This is the second and concluding part of a Note on the Defamation Bill. The first part was published on Inforrm on 20 June 2012.

Clause 6: Privilege for Peer-reviewed Academic or Scientific Publication

We have serious reservations about clause 6 of the Bill which provides a form of qualified privilege to statements published in scientific or academic journals that have been subject to a peer review process.

We accept unequivocally that scientific and academic speech are important, and that the bowdlerisation of such speech due to the ‘libel chill’ is a pressing social problem.  We note, however, that such speech is already well protected by the existing law (see, for example, Bowker v RSPB [2011] EWHC 737 in which it was held that a critical statement published in the context of scientific debate is not easily read as imputing incompetence or recklessness; BCA v Singh [2010] EWCA 350 (CA) in context of debate about medical science words are likely to be highly value laden and therefore readily characterised as opinion rather than fact).

What troubles us is the fact that the Bill accords greater protection to such speech than it does to other forms of public interest speech.

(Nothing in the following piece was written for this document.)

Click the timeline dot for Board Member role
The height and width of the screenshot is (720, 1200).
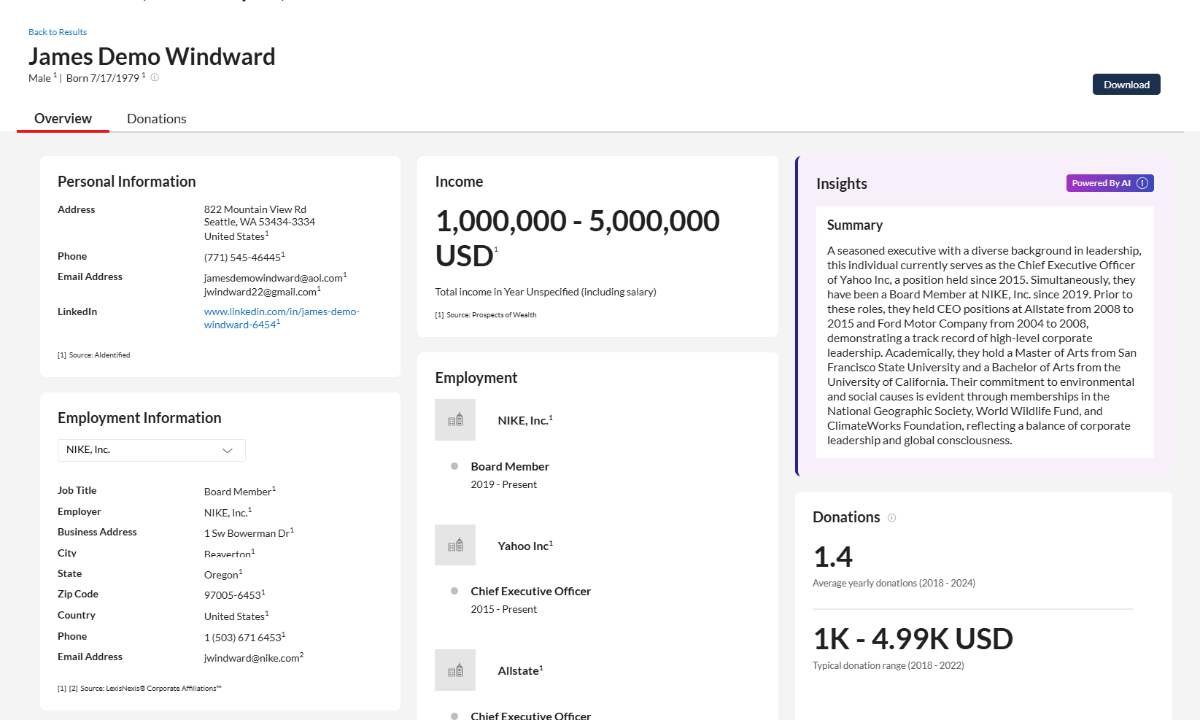[x=457, y=465]
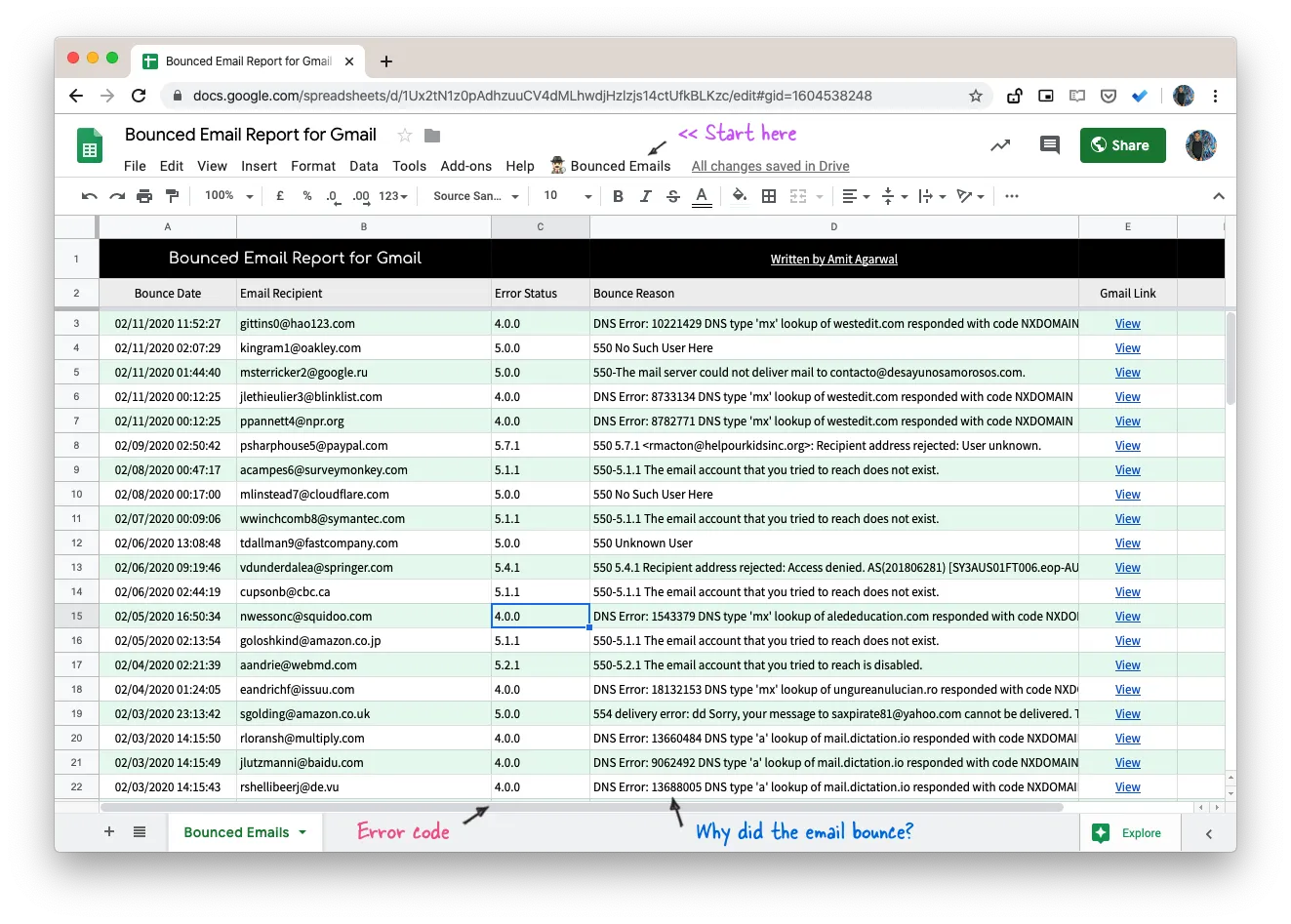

Unless an argument can be made (and no such argument is made by the leading theoreticians on academic freedom – see Barendt, Academic Freedom and the Law, and Finkin and Post, For the Common Good) that peer-reviewed academic speech is somehow more ‘valuable’ than other forms of speech then it should not be provided greater protection. We protect free speech, and accept the risk of untrue and inaccurate speech, because of the contribution it makes to truth, democratic self-governance and self-expression. We do not protect it and accept the risk of untruth because in advance it was thought likely to be true (for instance, because, it has gone through a peer review process designed, at least in part, to ensure its accuracy).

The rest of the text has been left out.